Avoiding ping flood in ASP.NET Core health checks
Thing I left out from my post about ASP.NET Core health checks was the old legacy system we all know. It works and nobody wants to touch it. Other systems must be very careful with it because it is easy to break it down with load. Of course, there’s no way for us to replace or fix the elder monster. Here’s how to make sure we don’t take it accidentally down with too frequent ping checks or ping flood.
Quick jump to ASP.NET Core health checks
My previous health checks blog post introduced configurable ping health check. When called then it pings given address using ping timeout to avoid piling of health check requests when other end is sometimes too slow to answer.
public class PingHealthCheck : IHealthCheck
{
private string _host;
private int _timeout;
public PingHealthCheck(string host, int timeout)
{
_host = host;
_timeout = timeout;
}
public async Task<HealthCheckResult> CheckHealthAsync(HealthCheckContext context, CancellationToken cancellationToken = default)
{
try
{
using (var ping = new Ping())
{
var reply = await ping.SendPingAsync(_host, _timeout);
if (reply.Status != IPStatus.Success)
{
return HealthCheckResult.Unhealthy();
}
if (reply.RoundtripTime >= _timeout)
{
return HealthCheckResult.Degraded();
}
return HealthCheckResult.Healthy();
}
}
catch
{
return HealthCheckResult.Unhealthy();
}
}
}
Here is how I added ping checks to application Startup.
public void ConfigureServices(IServiceCollection services)
{
// ...
services.AddHealthChecks()
.AddCheck("ping1", new PingHealthCheck("www.google.com", 100))
.AddCheck("ping2", new PingHealthCheck("www.bing.com", 100));
// ...
}
In Configure method I told ASP.NET Core to use health checks with /hc end-point.
public void Configure(IApplicationBuilder app, IWebHostEnvironment env)
{
// ...
app.UseHealthChecks("/hc");
// ...
}
To try out health check with failed status then change host name in one ping check to something that doesn’t exist. If one of checks fails then the whole check is considered as failed. Same goes for degraded status.

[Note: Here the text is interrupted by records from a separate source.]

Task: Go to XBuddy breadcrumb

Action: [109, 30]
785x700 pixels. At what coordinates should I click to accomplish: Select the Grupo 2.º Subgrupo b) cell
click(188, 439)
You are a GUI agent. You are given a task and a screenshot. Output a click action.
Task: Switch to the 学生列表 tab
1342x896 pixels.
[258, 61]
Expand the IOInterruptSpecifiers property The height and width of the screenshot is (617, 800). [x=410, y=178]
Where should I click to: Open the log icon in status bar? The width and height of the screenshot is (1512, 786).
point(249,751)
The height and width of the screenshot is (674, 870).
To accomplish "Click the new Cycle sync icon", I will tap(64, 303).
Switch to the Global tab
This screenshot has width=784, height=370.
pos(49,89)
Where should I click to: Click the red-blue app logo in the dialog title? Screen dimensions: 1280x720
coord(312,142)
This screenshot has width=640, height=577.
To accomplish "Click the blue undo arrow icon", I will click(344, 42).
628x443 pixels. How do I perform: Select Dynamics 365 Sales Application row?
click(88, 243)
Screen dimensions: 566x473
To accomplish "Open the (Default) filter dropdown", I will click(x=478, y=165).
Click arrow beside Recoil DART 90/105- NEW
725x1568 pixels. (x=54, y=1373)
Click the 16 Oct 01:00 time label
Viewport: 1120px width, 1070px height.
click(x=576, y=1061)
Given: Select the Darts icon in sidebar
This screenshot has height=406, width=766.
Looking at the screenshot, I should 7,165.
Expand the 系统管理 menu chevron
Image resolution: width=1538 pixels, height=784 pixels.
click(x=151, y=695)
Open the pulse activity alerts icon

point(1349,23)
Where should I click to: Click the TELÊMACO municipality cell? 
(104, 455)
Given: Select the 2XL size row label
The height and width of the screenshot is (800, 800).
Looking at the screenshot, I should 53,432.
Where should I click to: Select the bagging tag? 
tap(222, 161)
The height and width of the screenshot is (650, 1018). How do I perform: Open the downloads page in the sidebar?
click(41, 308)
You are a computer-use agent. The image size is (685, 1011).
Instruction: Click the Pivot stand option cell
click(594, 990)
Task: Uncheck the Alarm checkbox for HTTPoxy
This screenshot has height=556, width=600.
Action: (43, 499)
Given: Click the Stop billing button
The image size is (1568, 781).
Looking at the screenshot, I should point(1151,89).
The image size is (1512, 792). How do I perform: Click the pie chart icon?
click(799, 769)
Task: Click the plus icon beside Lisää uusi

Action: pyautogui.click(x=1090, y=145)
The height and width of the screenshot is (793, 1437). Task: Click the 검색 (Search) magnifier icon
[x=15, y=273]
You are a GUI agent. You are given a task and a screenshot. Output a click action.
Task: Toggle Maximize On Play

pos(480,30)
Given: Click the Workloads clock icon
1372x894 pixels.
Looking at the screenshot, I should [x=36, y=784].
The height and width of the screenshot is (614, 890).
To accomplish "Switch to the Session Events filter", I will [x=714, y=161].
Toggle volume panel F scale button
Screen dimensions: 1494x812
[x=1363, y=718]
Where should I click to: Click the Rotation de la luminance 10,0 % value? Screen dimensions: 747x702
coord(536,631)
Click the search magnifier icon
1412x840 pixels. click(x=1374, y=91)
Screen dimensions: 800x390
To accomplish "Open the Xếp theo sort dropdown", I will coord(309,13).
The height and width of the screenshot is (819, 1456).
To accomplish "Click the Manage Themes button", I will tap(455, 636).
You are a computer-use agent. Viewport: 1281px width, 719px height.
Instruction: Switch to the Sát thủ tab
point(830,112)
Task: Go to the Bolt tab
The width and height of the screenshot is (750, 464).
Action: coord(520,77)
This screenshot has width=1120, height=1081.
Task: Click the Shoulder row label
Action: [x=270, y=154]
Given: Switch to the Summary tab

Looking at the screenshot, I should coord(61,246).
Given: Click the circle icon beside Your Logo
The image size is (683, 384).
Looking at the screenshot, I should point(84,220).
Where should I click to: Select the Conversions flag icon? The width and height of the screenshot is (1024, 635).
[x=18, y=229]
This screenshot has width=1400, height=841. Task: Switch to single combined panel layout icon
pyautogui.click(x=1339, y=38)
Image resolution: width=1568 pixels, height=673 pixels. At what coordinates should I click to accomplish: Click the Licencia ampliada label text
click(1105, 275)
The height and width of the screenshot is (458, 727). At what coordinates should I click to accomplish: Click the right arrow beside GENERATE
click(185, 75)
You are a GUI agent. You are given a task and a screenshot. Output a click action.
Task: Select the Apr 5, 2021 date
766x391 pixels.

Avoiding ping flood by caching ping check results
Let’s comme back to our old system that cannot handle too much load and that must be handled with care. We have to make sure that our elder monster is not pinged too often. Same time we may have other checks that can be run more frequently and we don’t want to stop effective monitoring just because of this one legacy system. What can we do?
We can use local ping health check cache. If cache is not expired then we serve last status from cache when health checks are asked. For this I added private attributes for last ping time, last ping result and ping interval.
public class PingHealthCheck : IHealthCheck
{
private string _host;
private int _timeout;
private int _pingInterval;
private DateTime _lastPingTime = DateTime.MinValue;
private HealthCheckResult _lastPingResult = HealthCheckResult.Healthy();
public PingHealthCheck(string host, int timeout, int pingInterval = 0)
{
_host = host;
_timeout = timeout;
_pingInterval = pingInterval;
}
public async Task<HealthCheckResult> CheckHealthAsync(HealthCheckContext context, CancellationToken cancellationToken = default)
{
if(_pingInterval != 0 && _lastPingTime.AddSeconds(_pingInterval) > DateTime.Now)
{
return _lastPingResult;
}
try
{
using (var ping = new Ping())
{
_lastPingTime = DateTime.Now;
var reply = await ping.SendPingAsync(_host, _timeout);
if (reply.Status != IPStatus.Success)
{
_lastPingResult = HealthCheckResult.Unhealthy();
}
else if (reply.RoundtripTime >= _timeout)
{
_lastPingResult = HealthCheckResult.Degraded();
}
else
{
_lastPingResult = HealthCheckResult.Healthy();
}
}
}
catch
{
_lastPingResult = HealthCheckResult.Unhealthy();
}
return _lastPingResult;
}
}
Now we can configure ping check for legacy monster to use cache for given amount of seconds. We specify cache duration in ConfigureServices() method of Startup class.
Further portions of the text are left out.